---------- Dataset excerpts ----------
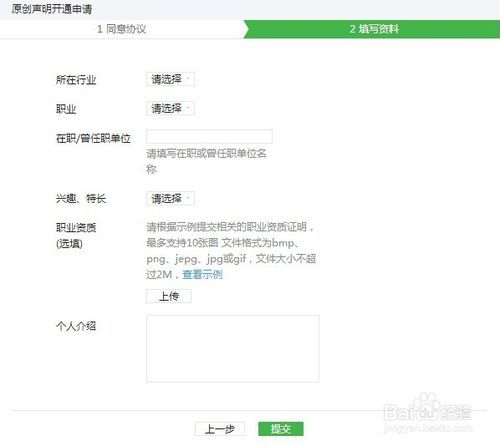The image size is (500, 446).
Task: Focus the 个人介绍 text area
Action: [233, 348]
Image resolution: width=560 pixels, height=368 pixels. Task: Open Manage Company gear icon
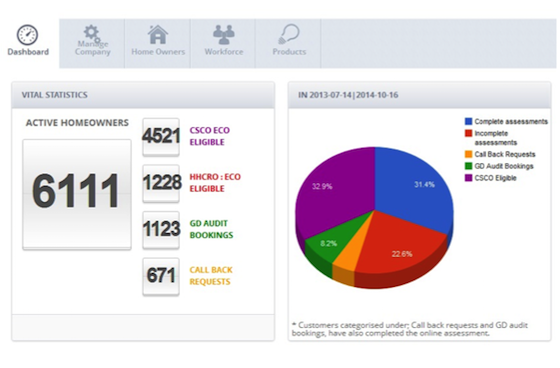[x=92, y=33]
----------
---------- Dataset excerpts ----------
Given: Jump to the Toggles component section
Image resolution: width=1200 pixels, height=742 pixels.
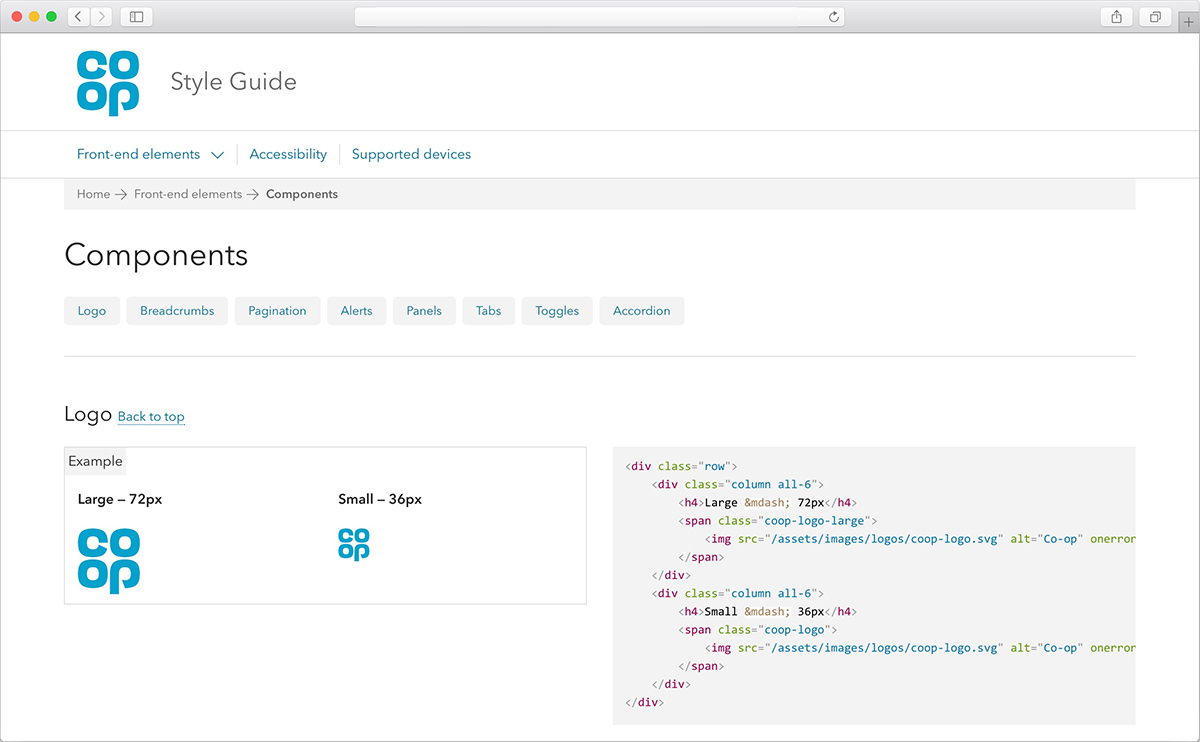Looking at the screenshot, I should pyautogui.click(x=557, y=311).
----------
Problem requirements: Please revise the listing lines from the one containing "Given: Jump to the Toggles component section" through the one containing "Looking at the", inclusive, so that "Toggles" becomes "Switches" and nothing else changes. Leave the pictures out of your answer.

Problem solution:
Given: Jump to the Switches component section
Image resolution: width=1200 pixels, height=742 pixels.
Looking at the screenshot, I should pyautogui.click(x=557, y=311).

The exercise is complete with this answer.